* **Exercise description**
Print the records below line for line, with no changes.
--- START Source material ---
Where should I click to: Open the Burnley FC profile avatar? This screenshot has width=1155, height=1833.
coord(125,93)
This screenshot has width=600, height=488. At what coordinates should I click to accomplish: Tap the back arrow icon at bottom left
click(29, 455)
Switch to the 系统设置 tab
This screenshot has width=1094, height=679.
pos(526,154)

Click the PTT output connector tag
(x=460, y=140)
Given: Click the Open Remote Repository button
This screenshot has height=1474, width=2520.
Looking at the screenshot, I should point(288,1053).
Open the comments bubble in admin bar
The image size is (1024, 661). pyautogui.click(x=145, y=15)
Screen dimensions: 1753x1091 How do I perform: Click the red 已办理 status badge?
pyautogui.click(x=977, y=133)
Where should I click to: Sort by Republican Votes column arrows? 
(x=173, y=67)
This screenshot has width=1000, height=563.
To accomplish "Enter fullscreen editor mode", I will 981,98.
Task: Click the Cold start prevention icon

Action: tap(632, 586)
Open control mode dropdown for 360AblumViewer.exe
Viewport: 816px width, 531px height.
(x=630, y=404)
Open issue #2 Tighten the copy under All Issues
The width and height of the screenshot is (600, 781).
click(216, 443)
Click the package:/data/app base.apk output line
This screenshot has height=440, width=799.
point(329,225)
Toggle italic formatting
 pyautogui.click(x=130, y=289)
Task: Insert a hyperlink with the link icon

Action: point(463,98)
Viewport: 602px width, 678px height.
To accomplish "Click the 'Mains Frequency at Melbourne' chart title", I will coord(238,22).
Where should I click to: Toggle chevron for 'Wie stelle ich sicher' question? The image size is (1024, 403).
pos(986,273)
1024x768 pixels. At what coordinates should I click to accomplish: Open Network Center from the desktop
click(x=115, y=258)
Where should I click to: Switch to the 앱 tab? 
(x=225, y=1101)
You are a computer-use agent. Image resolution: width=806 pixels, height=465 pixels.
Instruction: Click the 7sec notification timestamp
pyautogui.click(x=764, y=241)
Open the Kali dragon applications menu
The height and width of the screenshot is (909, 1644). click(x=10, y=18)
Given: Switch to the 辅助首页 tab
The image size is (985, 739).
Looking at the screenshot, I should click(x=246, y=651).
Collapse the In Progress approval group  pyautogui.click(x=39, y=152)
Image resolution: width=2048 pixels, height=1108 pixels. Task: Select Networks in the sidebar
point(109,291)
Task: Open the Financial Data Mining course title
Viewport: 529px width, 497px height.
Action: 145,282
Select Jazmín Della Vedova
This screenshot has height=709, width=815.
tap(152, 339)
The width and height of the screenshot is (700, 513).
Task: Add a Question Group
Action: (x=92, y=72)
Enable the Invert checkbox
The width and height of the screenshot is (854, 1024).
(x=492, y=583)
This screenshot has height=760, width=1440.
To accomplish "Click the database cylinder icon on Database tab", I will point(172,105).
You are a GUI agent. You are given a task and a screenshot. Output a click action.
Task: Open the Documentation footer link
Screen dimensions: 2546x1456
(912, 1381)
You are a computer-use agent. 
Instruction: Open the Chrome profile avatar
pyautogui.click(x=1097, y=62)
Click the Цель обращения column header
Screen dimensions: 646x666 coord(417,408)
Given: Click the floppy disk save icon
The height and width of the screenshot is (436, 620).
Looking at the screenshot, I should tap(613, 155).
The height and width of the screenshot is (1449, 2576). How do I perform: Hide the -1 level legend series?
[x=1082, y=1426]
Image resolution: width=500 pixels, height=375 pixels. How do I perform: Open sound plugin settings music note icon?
--- END Source material ---
* **Result of this exercise**
Where should I click to: Open the Burnley FC profile avatar? This screenshot has width=1155, height=1833.
coord(125,93)
This screenshot has width=600, height=488. At what coordinates should I click to accomplish: Tap the back arrow icon at bottom left
click(29, 455)
Switch to the 系统设置 tab
This screenshot has width=1094, height=679.
pos(526,154)

Click the PTT output connector tag
(x=460, y=140)
Given: Click the Open Remote Repository button
This screenshot has height=1474, width=2520.
Looking at the screenshot, I should point(288,1053).
Open the comments bubble in admin bar
The image size is (1024, 661). pyautogui.click(x=145, y=15)
Screen dimensions: 1753x1091 How do I perform: Click the red 已办理 status badge?
pyautogui.click(x=977, y=133)
Where should I click to: Sort by Republican Votes column arrows? 
(x=173, y=67)
This screenshot has width=1000, height=563.
To accomplish "Enter fullscreen editor mode", I will 981,98.
Task: Click the Cold start prevention icon

Action: tap(632, 586)
Open control mode dropdown for 360AblumViewer.exe
Viewport: 816px width, 531px height.
(x=630, y=404)
Open issue #2 Tighten the copy under All Issues
The width and height of the screenshot is (600, 781).
click(216, 443)
Click the package:/data/app base.apk output line
This screenshot has height=440, width=799.
point(329,225)
Toggle italic formatting
 pyautogui.click(x=130, y=289)
Task: Insert a hyperlink with the link icon

Action: point(463,98)
Viewport: 602px width, 678px height.
To accomplish "Click the 'Mains Frequency at Melbourne' chart title", I will coord(238,22).
Where should I click to: Toggle chevron for 'Wie stelle ich sicher' question? The image size is (1024, 403).
pos(986,273)
1024x768 pixels. At what coordinates should I click to accomplish: Open Network Center from the desktop
click(x=115, y=258)
Where should I click to: Switch to the 앱 tab? 
(x=225, y=1101)
You are a computer-use agent. Image resolution: width=806 pixels, height=465 pixels.
Instruction: Click the 7sec notification timestamp
pyautogui.click(x=764, y=241)
Open the Kali dragon applications menu
The height and width of the screenshot is (909, 1644). click(x=10, y=18)
Given: Switch to the 辅助首页 tab
The image size is (985, 739).
Looking at the screenshot, I should click(x=246, y=651).
Collapse the In Progress approval group  pyautogui.click(x=39, y=152)
Image resolution: width=2048 pixels, height=1108 pixels. Task: Select Networks in the sidebar
point(109,291)
Task: Open the Financial Data Mining course title
Viewport: 529px width, 497px height.
Action: 145,282
Select Jazmín Della Vedova
This screenshot has height=709, width=815.
tap(152, 339)
The width and height of the screenshot is (700, 513).
Task: Add a Question Group
Action: (x=92, y=72)
Enable the Invert checkbox
The width and height of the screenshot is (854, 1024).
(x=492, y=583)
This screenshot has height=760, width=1440.
To accomplish "Click the database cylinder icon on Database tab", I will point(172,105).
You are a GUI agent. You are given a task and a screenshot. Output a click action.
Task: Open the Documentation footer link
Screen dimensions: 2546x1456
(912, 1381)
You are a computer-use agent. 
Instruction: Open the Chrome profile avatar
pyautogui.click(x=1097, y=62)
Click the Цель обращения column header
Screen dimensions: 646x666 coord(417,408)
Given: Click the floppy disk save icon
The height and width of the screenshot is (436, 620).
Looking at the screenshot, I should tap(613, 155).
The height and width of the screenshot is (1449, 2576). How do I perform: Hide the -1 level legend series?
[x=1082, y=1426]
Image resolution: width=500 pixels, height=375 pixels. How do I perform: Open sound plugin settings music note icon?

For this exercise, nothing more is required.